Sox30 is a new tumor suppressor gene, which induce tumor cell apoptosis by regulating p53 signaling pathway. Recently, we found Sox30 played an important role in tumor metastasis and this function may be related to the regulation of desmosome-related genes. However, the role and mechanism of Sox30 in tumor metastasis and how to regulate the expression of desmosome-related genes is still unknown.

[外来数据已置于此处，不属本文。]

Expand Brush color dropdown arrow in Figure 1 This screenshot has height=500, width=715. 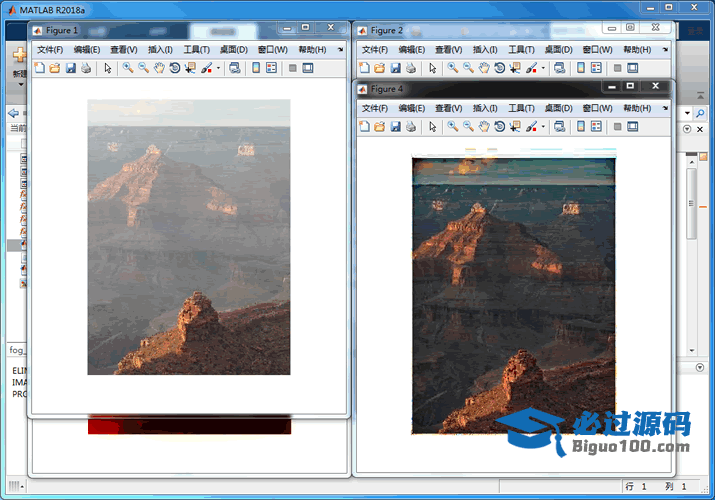218,68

This study is to use Sox30 knockout mouse to further analyze its role in chemical-induced lung cancer and in Sox30 differentially-expressed cell lines. We will also analyze the expression of the desmosome-related genes, the structure of desmosomes in tissues at different stage of chemical-induced lung cancer in knockout mouse. The EMSA, ChIP and Luciferase reporter assay will be used to explore the molecular mechanism of Sox30-regulating desmosomal genes. The DNA binding domain of SOX30 binding to the promoter of desmosomal genes will be analyzed by site-directed mutagenesis. The expression of Sox30 and desmosomal genes, the structure of desmosomes will be detected in tissues from patients with lung cancer. Statistical analysis of the relationship between Sox30 and clinical characteristics, including metastasis and survival, and the relationship between expression of desmosomal proteins and clinical characteristics will be performed. This study will provide a better understanding of the role of Sox30 gene as a tumor suppressor, and provide detailed information for the regulation of desmosomal genes by Sox30.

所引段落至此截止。